### Information shown

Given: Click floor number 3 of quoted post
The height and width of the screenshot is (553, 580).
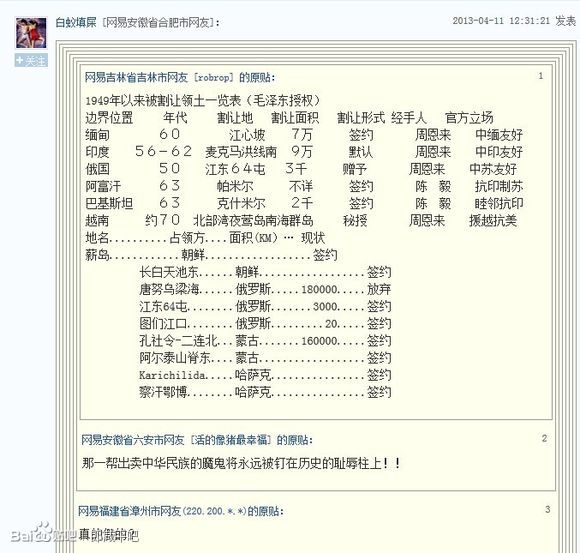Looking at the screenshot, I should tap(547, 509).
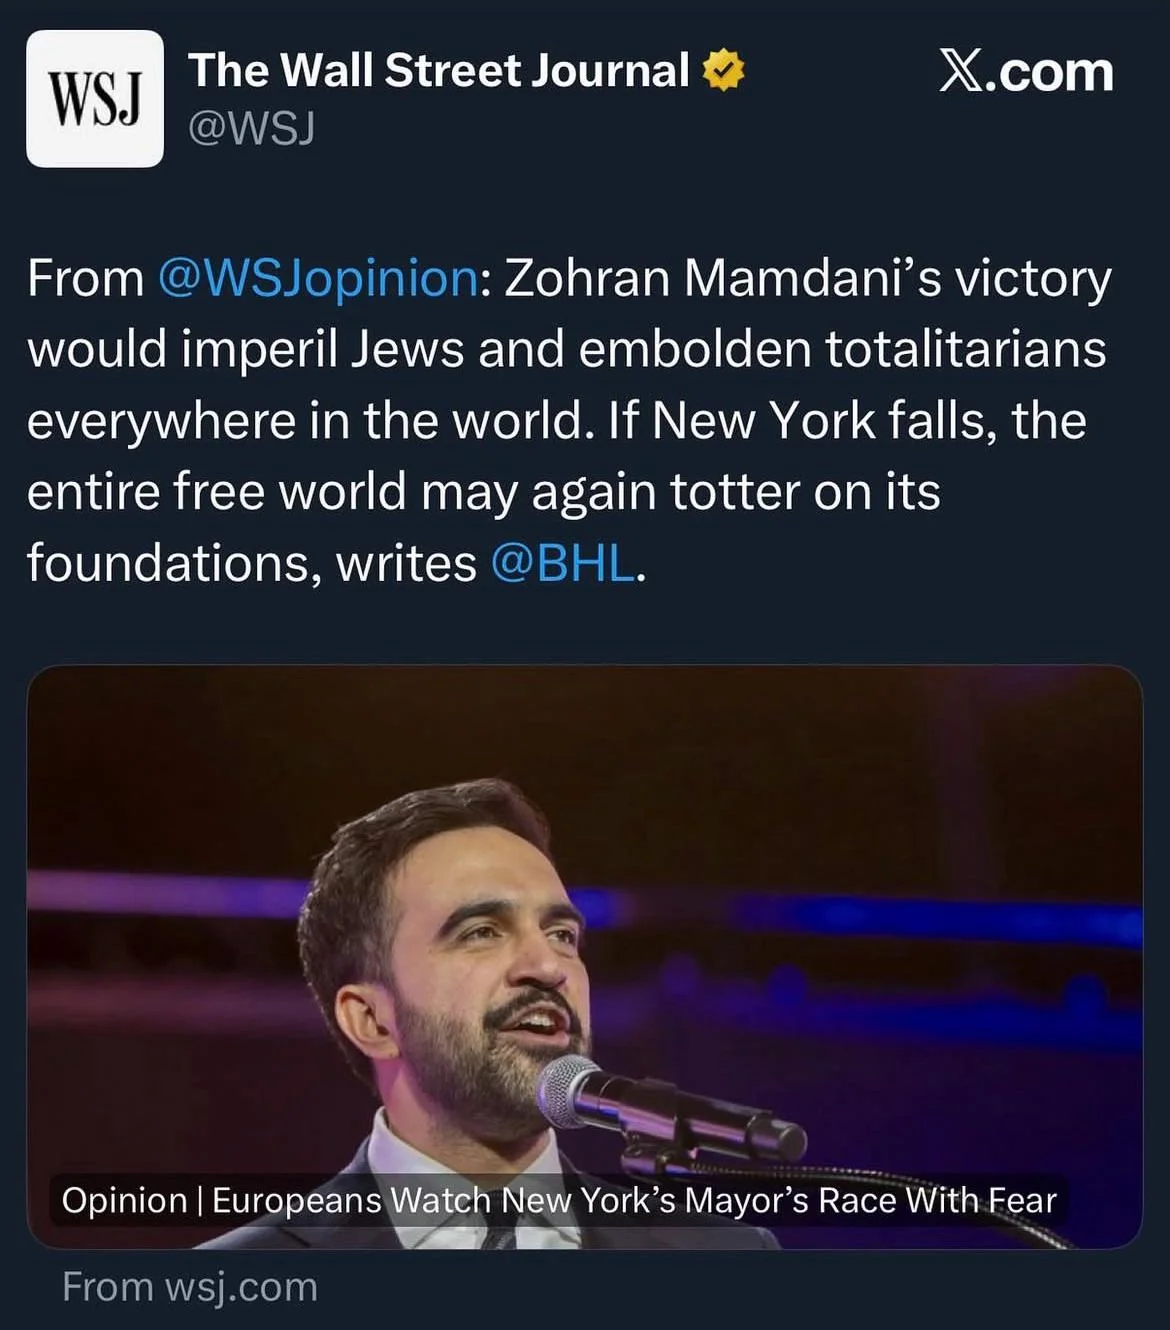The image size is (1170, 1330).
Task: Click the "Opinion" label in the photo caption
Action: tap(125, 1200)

######
### Information shown

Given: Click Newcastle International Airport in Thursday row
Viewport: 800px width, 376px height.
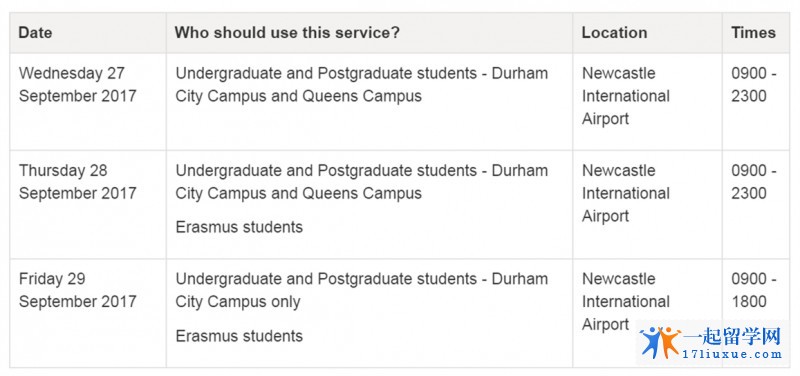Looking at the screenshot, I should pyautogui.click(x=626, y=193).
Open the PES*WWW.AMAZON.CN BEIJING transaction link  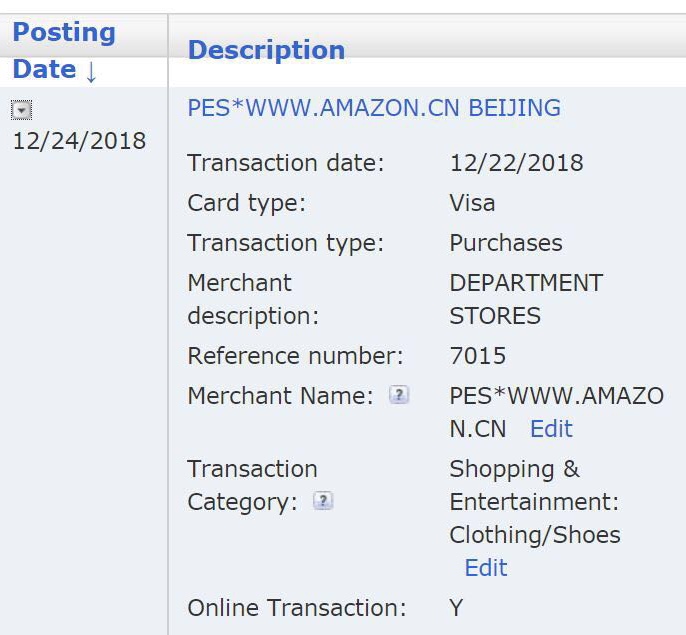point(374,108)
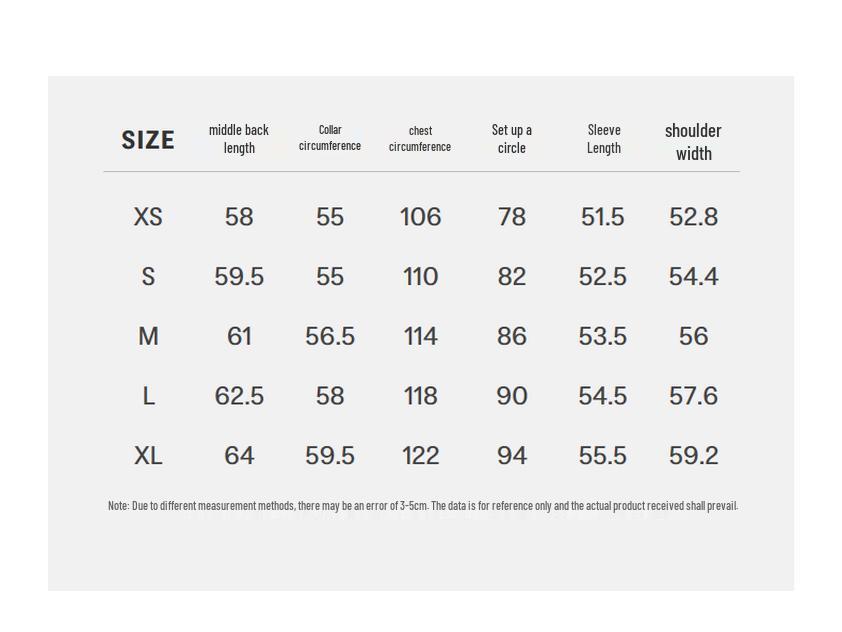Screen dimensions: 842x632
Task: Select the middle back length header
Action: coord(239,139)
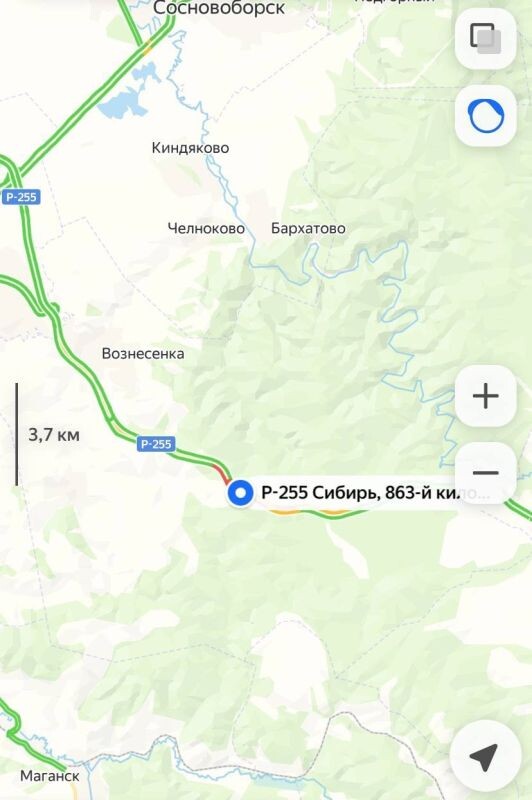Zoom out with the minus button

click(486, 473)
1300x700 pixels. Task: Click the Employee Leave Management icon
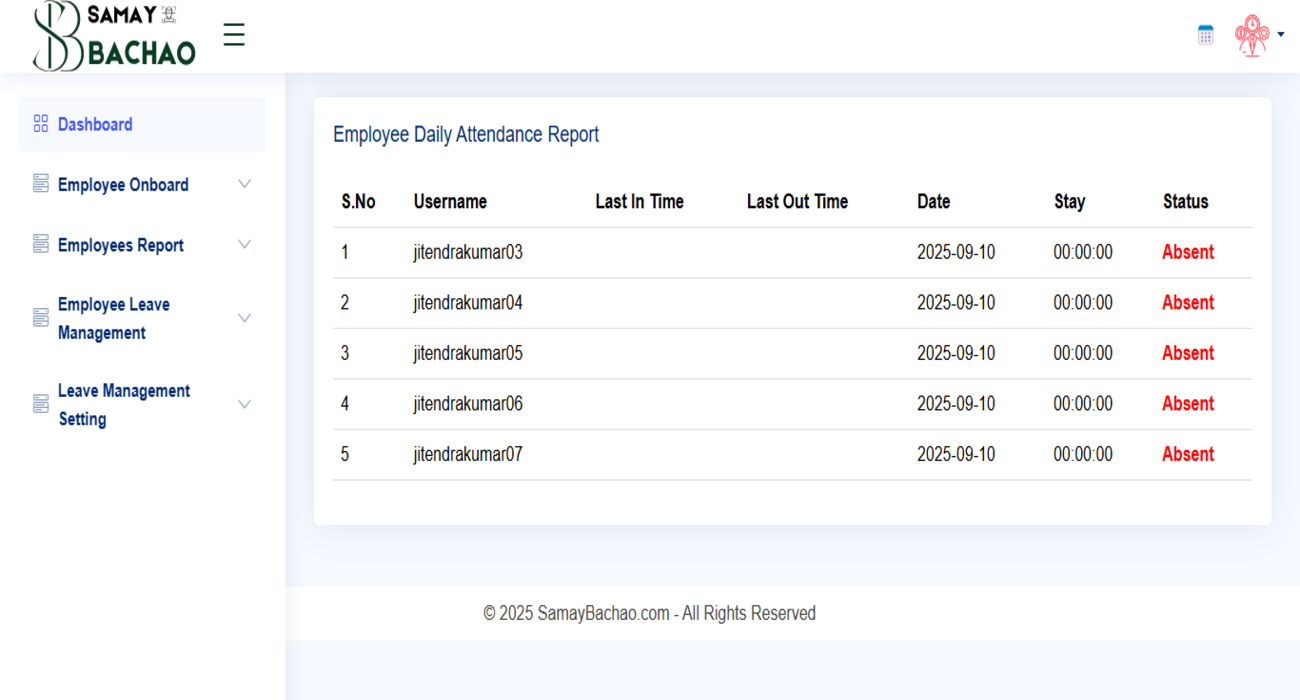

######

### Exercise
Gather from the records above every line containing the string "Given".

### Solution to this task
Given: Click floor number 3 of quoted post
Given: Click Newcastle International Airport in Thursday row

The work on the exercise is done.